Was this the blade show that Guro Dionaldo was to introduce a new kerambit?

I'll have to check his site again.

Cthulhu


----------



## Richard S. (Jun 20, 2003)

not that i saw,......the only new kerambit design that i did see was a Michael Janich design made by David Dempsey,sort of a flared ridge on the blade designed to make any wound uh..."gape" for lack of a better term..........respects


----------



## M F (Jun 20, 2003)

Jerry Hossom introduce a new Karambit, designed by Guro Ray.  It was not heat treated or sharpened, though, just there to introduce the design.  I believe Guro Ray also did am impromptu demonstration of Sayoc Kali at some point.  I have seen a few still pics of the demo at various knife related forums.  I will see if I can get a pic to post.


----------



## Cthulhu (Jun 20, 2003)

If you can get some pics, that'd be great.

Cthulhu


----------



## M F (Jun 20, 2003)

Cthulhu,
PM sent about this pic.  Maybe you can get a pic up here tonight.


----------



## Richard S. (Jun 21, 2003)

that figures, Jerry Hossom was at the same set of tables as Mr.Simonich and the Strider guys and they were packed  every time we tried to see them. i did see a couple of interesting things happen at Steve Taranis table though.......


----------



## M F (Jun 22, 2003)

Richard,
I think you should let us in on what you saw at Steve Tarani's table.


----------



## Richard S. (Jun 22, 2003)

ok, bear in mind i know jack about kerambit training, but most of what they did involved punch and knife defenses that evolved into a flow of constant cutting--a lot of joint attacking and such. i only saw them do this a couple of times  but the cobb galleria is huge and there was lots of other stuff i wanted to check out. so im sure i missed a lot.


----------



## Cthulhu (Jun 22, 2003)

Here is a photo of the kerambit in question.

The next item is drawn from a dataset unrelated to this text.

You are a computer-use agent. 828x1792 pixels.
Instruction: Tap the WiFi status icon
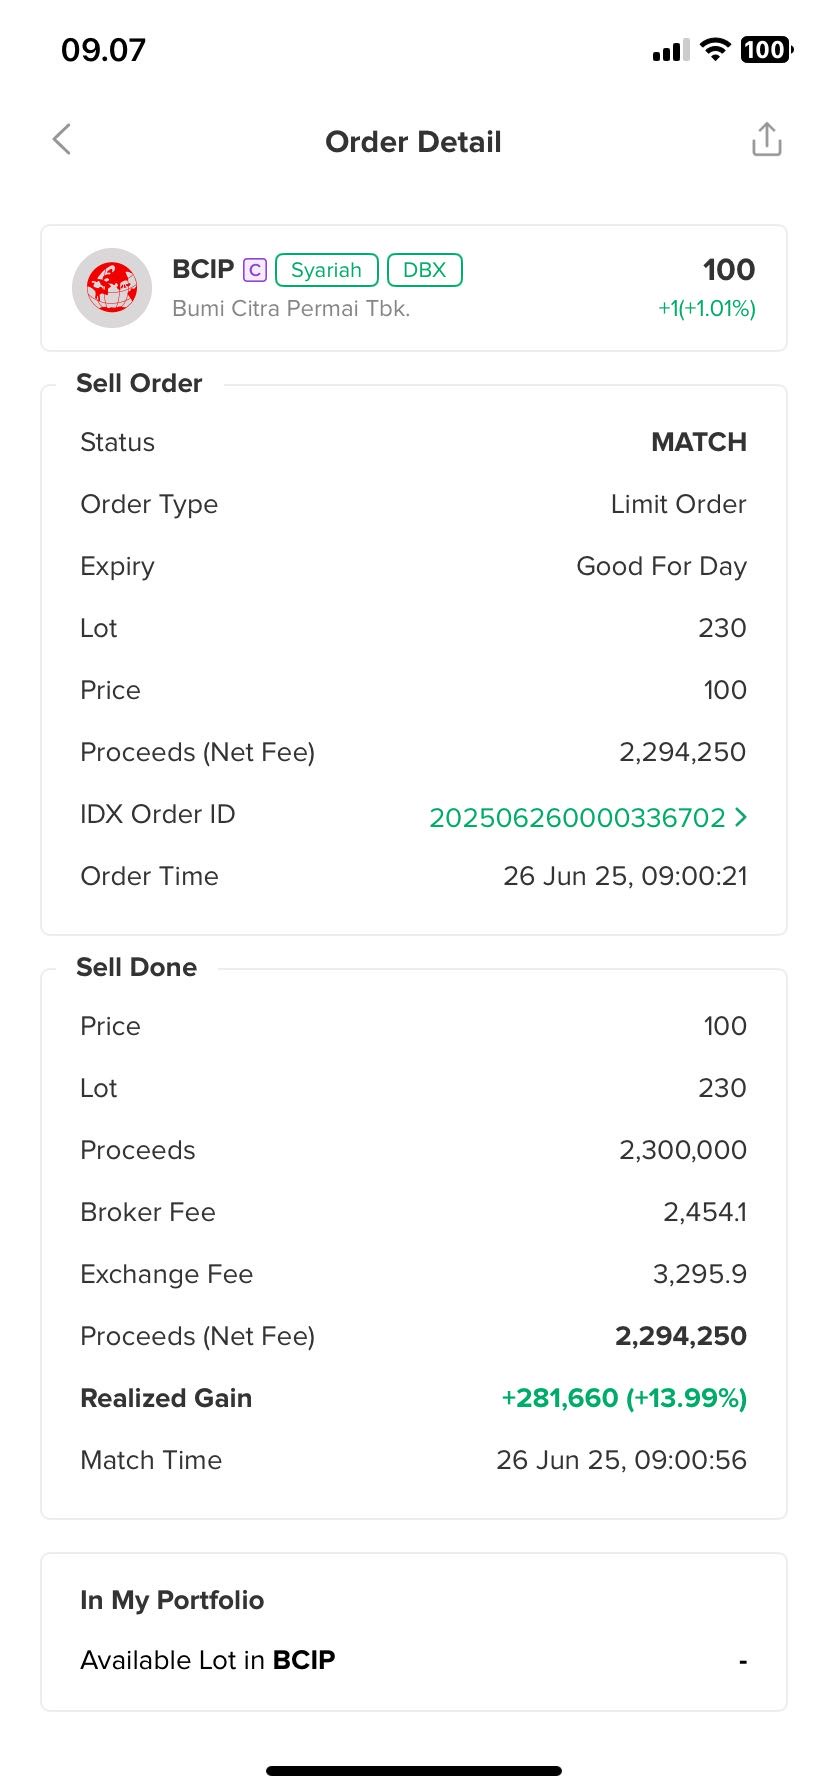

Thanks to M F, who pointed me to the pic's location!

Cthulhu


----------



## Cthulhu (Jun 22, 2003)

> _Originally posted by Richard S. _
> *ok, bear in mind i know jack about kerambit training, but most of what they did involved punch and knife defenses that evolved into a flow of constant cutting--a lot of joint attacking and such. i only saw them do this a couple of times  but the cobb galleria is huge and there was lots of other stuff i wanted to check out. so im sure i missed a lot. *



You should get in touch with member Palusut.  I think he's in N. Carolina and is the representative for Guro Dionaldo's system up there.  He hosts Guro Ray a bit and could let you know when he'll be up there next.  And you could also get together at other times to train as well.

Cthulhu


----------



## nahkohewalker (Jun 23, 2003)

Yes Mr. Dionaldo was there and he did bring one prototype. But it wasn't on display on a table he carried it around in a case.


----------